Par exemple, si l’amour tragique est un mythème, dans ce cas, il se retrouve
dans Roméo et Juliette, mais aussi dans
Tristan et Iseut.
Tristan et
Iseut
![]() |
Joseph Bédier |
Roméo et
Juliette
![]() |
Portrait de William Shakespeare
|
Deux mythes
Ces histoires
sont toutes deux perçues comme de vrais mythes en matière de littérature
d’amour. Cependant, comment ces deux histoires sont-elles devenues aussi
populaires et importantes? Pourquoi la majorité de la population connait-elle
la tragique histoire des deux couples sans même avoir lu ces deux récits? Ce
texte traitera en outre de quelques pistes de solution pouvant permettre de
répondre à ces interrogations. Le processus menant à la fondation du mythe de l’amour, les différents
facteurs commémoratifs de ces histoires ainsi que quelques raisons expliquant
leur passage prolifique à travers le temps feront par ailleurs partie des
thèmes abordés au cours des prochains paragraphes. Durant l’analyse, nous
allons ainsi pouvoir comprendre l’évolution du mythe amoureux en analysant les
mythèmes communs aux deux œuvres à l’étude, tels la transgression, l’amour
fusionnel, la mort ou encore la fatalité. L’actualisation de ces œuvres, d’hier
à aujourd’hui, complétera par ailleurs le volet « analyse » de ce
texte. En effet, il importe de spécifier que ces deux histoires sont de nos
jours encore analysées en littérature, utilisées dans un cadre scolaire,
vendues dans nombre de librairies et finalement, toutes deux fréquemment et
récemment adaptées au cinéma (Tristan & Yseult de Kevin Reynolds en 2006)
comme en musique (Giulietta & Romeo de Richard
Cocciante en 2007).
L’amour fusionnel,
l’amour coup de foudre
Tristan et Iseut
Tout d’abord, il
va de soi que l’amour passionnel, lorsque celui-ci survient, est un sujet qui
fait parler. À la fois intense, fort, incontrôlable, il est mêlé à une certaine
brutalité et au danger car il n’est ni paisible, ni tranquille[4].
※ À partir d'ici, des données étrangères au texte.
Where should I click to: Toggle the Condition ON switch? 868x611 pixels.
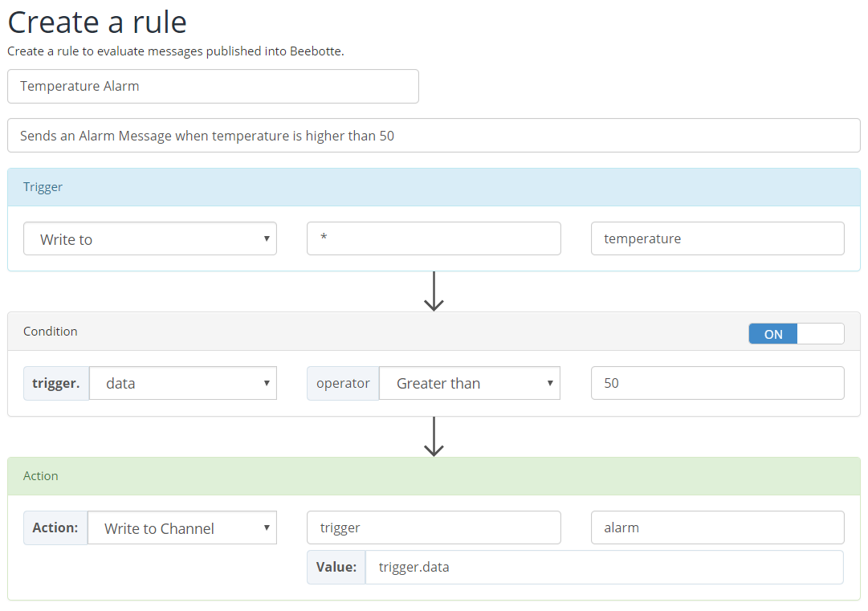[796, 334]
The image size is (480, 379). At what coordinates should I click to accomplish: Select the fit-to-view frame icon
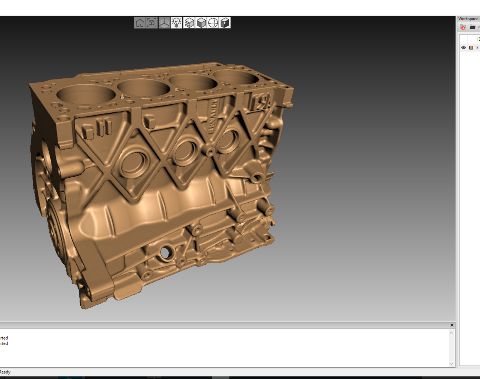[x=152, y=23]
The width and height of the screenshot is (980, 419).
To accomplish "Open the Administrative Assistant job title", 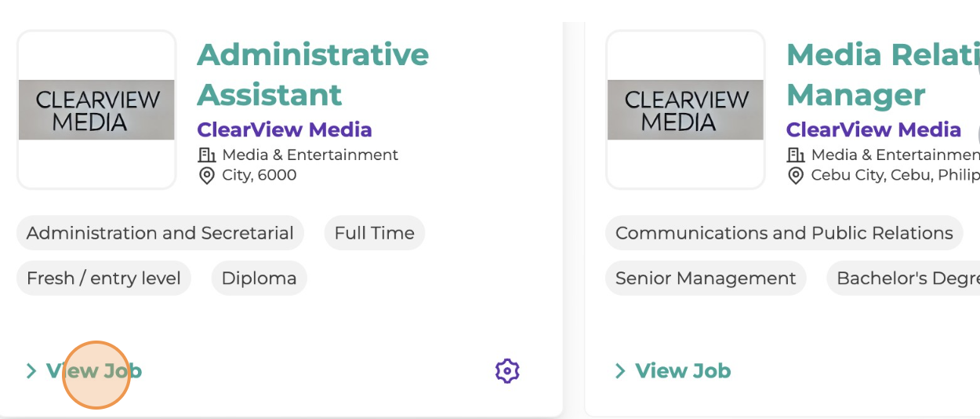I will click(x=313, y=75).
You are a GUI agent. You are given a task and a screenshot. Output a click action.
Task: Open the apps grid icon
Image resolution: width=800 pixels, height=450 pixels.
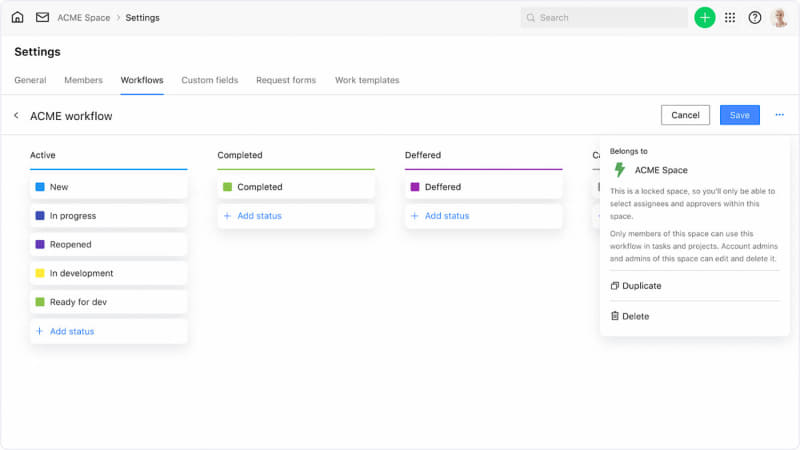click(x=730, y=17)
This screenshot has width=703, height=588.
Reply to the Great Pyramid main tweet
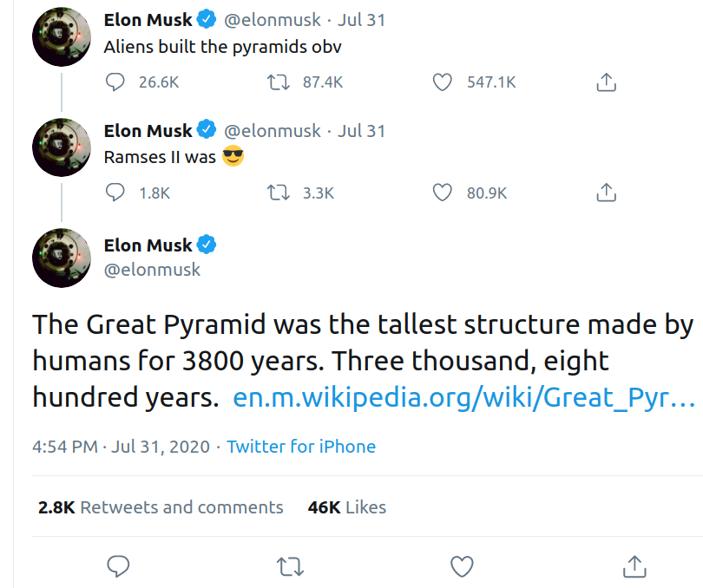(118, 566)
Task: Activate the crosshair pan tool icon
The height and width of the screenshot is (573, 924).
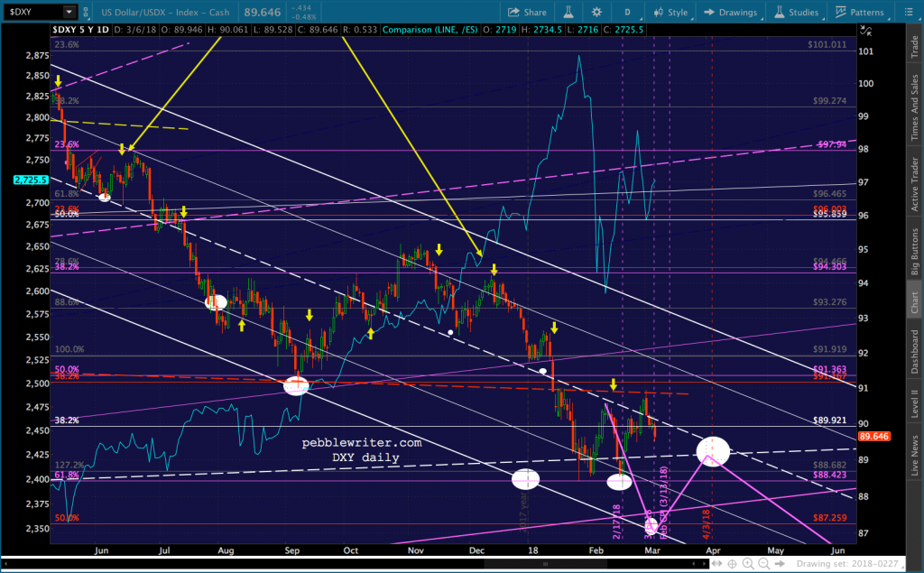Action: [x=732, y=564]
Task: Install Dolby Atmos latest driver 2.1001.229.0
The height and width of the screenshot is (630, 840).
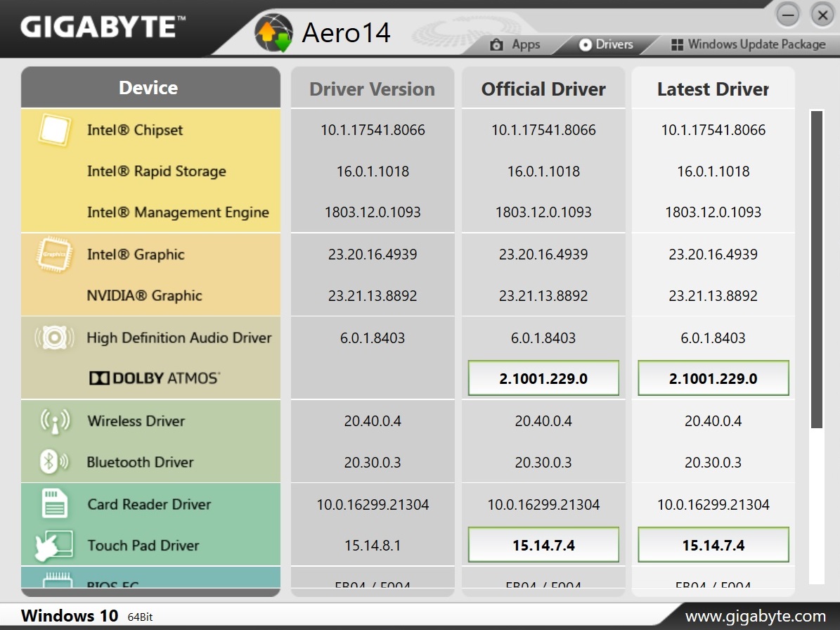Action: (713, 378)
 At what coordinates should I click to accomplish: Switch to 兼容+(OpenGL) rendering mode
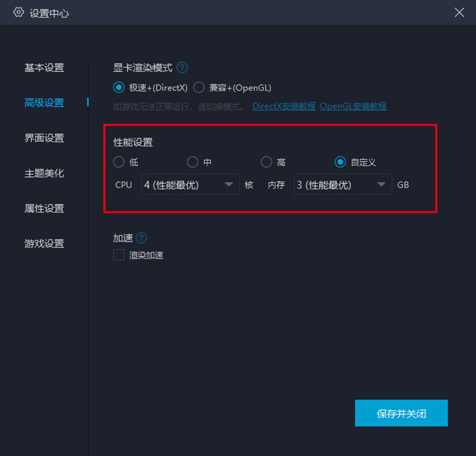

Bref, c’est une véritable décharge d’émotions qui vous traverse dans ces
situations. L’amour passionnel se reflète d’ailleurs très bien au sein de Tristan et Iseut. En effet, dès leur
première rencontre, Tristan et Iseut sont attirés l’un vers l’autre, la tension
du désir entre les amants étant de ce fait palpable du début à la fin du roman.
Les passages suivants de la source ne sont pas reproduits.